The pressure vessels may be coupled to a single hydraulic line and thereby to the mechanical work element. The hydraulic line may include a hydraulic accumulator to function as a pressure storage reservoir and to smoothen sporadic displacement.
At least some of the pressure vessels may be configured to operate sequentially to provide a more consistent displacement on the hydraulic line. At least some of the pressure vessels may be configured to operate in parallel to provide greater hydraulic throughput.
The pressure vessel may be located in a heat reservoir, wherein the solar collector is configured to heat the working fluid in the pressure vessel by heating the heat reservoir. The heat reservoir may include a heating fluid, such as water or oil.
The system may include a plurality of first and second pressure vessels.
The first pressure vessel(s) may be coupled to a first mechanical work element (e.g. a hydraulic motor) and the second pressure vessel(s) may be coupled to a second mechanical work element (e.g. another hydraulic motor). Alternatively, the first and second pressure vessels may be coupled to a single mechanical work element.
The heated working fluid from the first pressure vessel(s) may be stored in a staging tank until a desired amount of heated working fluid is obtained. The staging tank may be insulated.
The solar collector may be configured to heat fluid, which in turn heats the fluid in the pressure vessel.
The solar collector may include a plurality of different type of solar collectors. The different types of collectors may be coupled sequentially. In such case, relatively inexpensive solar collectors may be initially used to operate at low temperatures above ambient and then progress to more efficient but costlier components as the temperature differentials increase.
The solar collector may include unglazed polymer collectors, flat plate collectors and/or vacuum tubes.
The system may include a plurality of reservoirs, configured to be heated in series. The reservoirs may include a first reservoir, a second reservoir and a third reservoir, wherein waste fluid from the first reservoir is configured to heat the second reservoir, and waste fluid from the second reservoir is configured to heat the third reservoir.
In another form, the invention resides broadly in a solar thermal hydraulic motor comprising:

a plurality of pressure vessels configured to receive working fluid;
a solar collector, configured to heat the working fluid in at least one of the pressure vessels to thereby cause the working fluid to expand in the pressure vessel without changing phase; and
a hydraulic motor, powered by expansion of the working fluid in the pressure vessels,
wherein at least some of the plurality of pressure vessels are selectively couplable to each other to enable transfer residual energy from one pressure vessel after it has been used to perform work to another pressure vessel to assist in performing work.

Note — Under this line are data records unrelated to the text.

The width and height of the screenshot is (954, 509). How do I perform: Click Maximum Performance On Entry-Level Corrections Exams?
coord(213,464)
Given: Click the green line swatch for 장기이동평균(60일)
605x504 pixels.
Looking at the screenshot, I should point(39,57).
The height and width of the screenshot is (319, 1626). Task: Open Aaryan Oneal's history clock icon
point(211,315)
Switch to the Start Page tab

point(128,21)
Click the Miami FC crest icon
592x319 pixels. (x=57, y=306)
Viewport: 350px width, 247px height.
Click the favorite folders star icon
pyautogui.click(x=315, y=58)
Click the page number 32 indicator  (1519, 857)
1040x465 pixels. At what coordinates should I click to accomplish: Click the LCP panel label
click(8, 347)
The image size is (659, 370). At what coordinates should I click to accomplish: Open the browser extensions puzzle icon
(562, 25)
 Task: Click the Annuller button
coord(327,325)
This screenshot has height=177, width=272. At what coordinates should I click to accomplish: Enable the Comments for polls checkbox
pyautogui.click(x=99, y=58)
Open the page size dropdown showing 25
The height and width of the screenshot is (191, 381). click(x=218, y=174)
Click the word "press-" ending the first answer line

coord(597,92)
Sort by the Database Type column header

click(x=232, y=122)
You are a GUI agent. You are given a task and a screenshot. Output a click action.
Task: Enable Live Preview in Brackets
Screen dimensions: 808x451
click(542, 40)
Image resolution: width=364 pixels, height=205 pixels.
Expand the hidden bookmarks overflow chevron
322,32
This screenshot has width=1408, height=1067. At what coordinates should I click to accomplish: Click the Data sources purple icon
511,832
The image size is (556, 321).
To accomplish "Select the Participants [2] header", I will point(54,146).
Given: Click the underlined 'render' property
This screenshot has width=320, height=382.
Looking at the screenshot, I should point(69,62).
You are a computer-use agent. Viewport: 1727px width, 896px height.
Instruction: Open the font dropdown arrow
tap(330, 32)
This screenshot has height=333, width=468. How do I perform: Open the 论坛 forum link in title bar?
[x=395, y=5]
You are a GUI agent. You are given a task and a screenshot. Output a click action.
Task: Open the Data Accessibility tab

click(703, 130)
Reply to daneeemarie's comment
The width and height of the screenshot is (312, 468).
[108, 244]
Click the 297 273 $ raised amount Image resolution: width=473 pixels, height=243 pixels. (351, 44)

The solar thermal hydraulic motor may be configured to drive a generator to create electricity.
In yet another form, the invention resides broadly in a solar power method comprising:

receiving working fluid in a plurality of pressure vessels;
heating the working fluid in one or more of the plurality of pressure vessels using a solar collector, to thereby cause the working fluid to expand in the pressure vessel without changing phase; and
using the expansion of the working fluid in the one or more pressure vessels to perform work at a mechanical work element, such as a hydraulic motor;
subsequently coupling the one or more pressure vessels to one or more other pressure vessels to transfer residual energy from the one or more pressure vessels to the one or more other pressure vessels assist in performing work by the one or more other pressure vessels using the mechanical work element.

Any of the features described herein can be combined in any combination with any one or more of the other features described herein within the scope of the invention.
The reference to any prior art in this specification is not, and should not be taken as an acknowledgement or any form of suggestion that the prior art forms part of the common general knowledge.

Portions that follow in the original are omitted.